Here's a snappy graphic I made to help you make more sense of it:

Like I said, kiss your kids.

5 comments:

joeldaniel said...

stephen hawking bet $100 it won't work. i'm not sure which is weirder...that he bet money on it or that he only bet $100.

http://www.breitbart.com/article.php?id=080909150154.yzfml9cn&show_article=1

Jim Elek said...

i think we are all doomed

Anonymous said...

Okay even if they think, poof black hole, he gravity will not be strong enough to consume the entire earth in one fail swoop. It will require alot of time. And like you said the chances are against it anyway.

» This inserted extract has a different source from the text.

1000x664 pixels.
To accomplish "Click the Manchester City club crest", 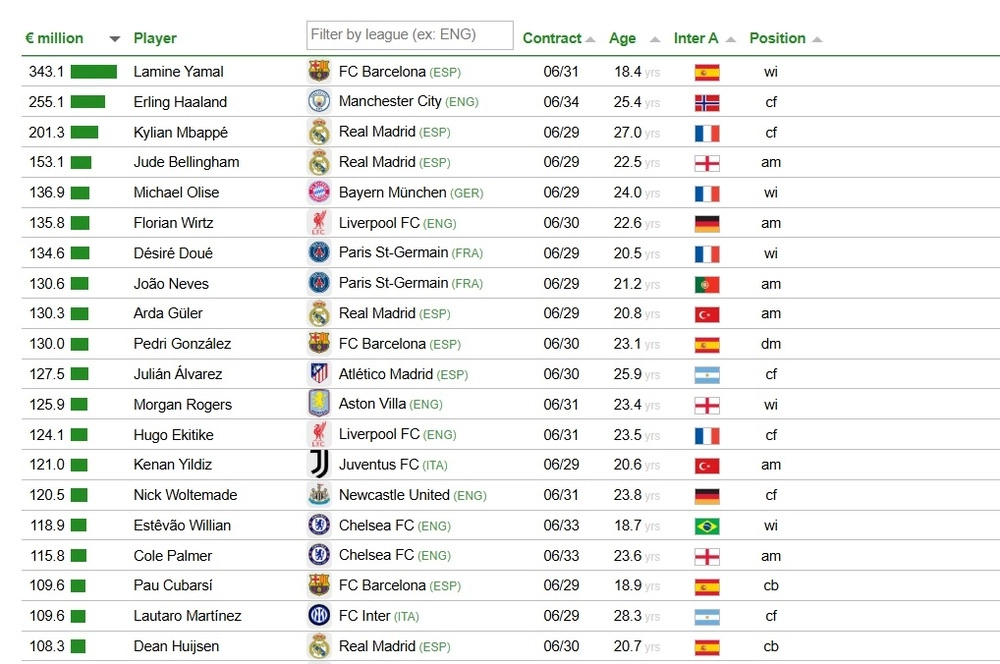I will coord(319,102).
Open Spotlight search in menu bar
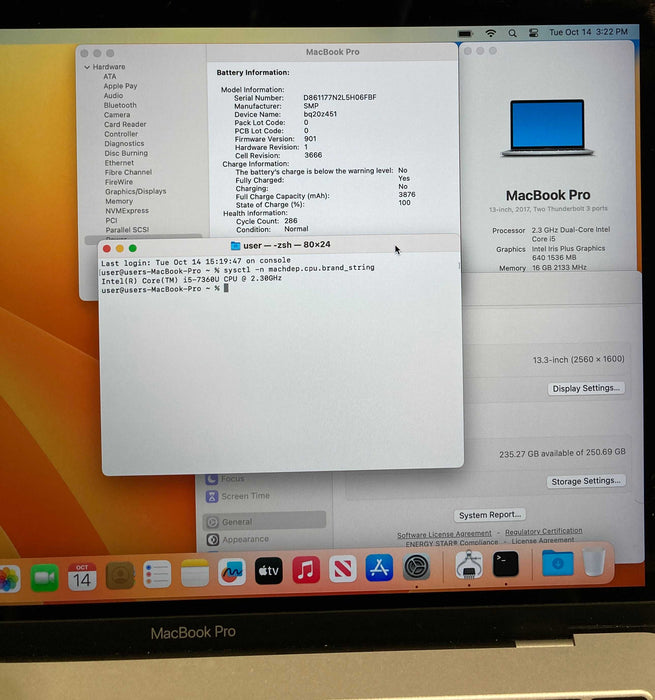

But who knows if they can release more energy and store it then they use then we have a new source of energy (that will likely create millions of tons of toxic waste). Sounds exciting.

my word verification is:
jqrcwat

Joshua said...

@ Joel: Stephen Hawkings actually bets on a lot of stuff. He also bet $100 on whether or not Nature abhors a naked singularity. (It's a long one. Don't worry.) He's a funny guy, I like him.

@ Jim: Me too. Since we're all going to die, can I have your TV?

@ Jer: That's the crazy thing about the black hole though, if it gets made, it'll eat things, and every particle it eats will grow it. It will grow exponentially, and it will only take an hour or so for it to swallow the earth. (Of course, that's all conjecture. It could take a few hours, or a few days, but certainly no longer than a few days.)

Tim and Deane said...

Kiss Norah and Rachel for me. I'll see you all on the other side.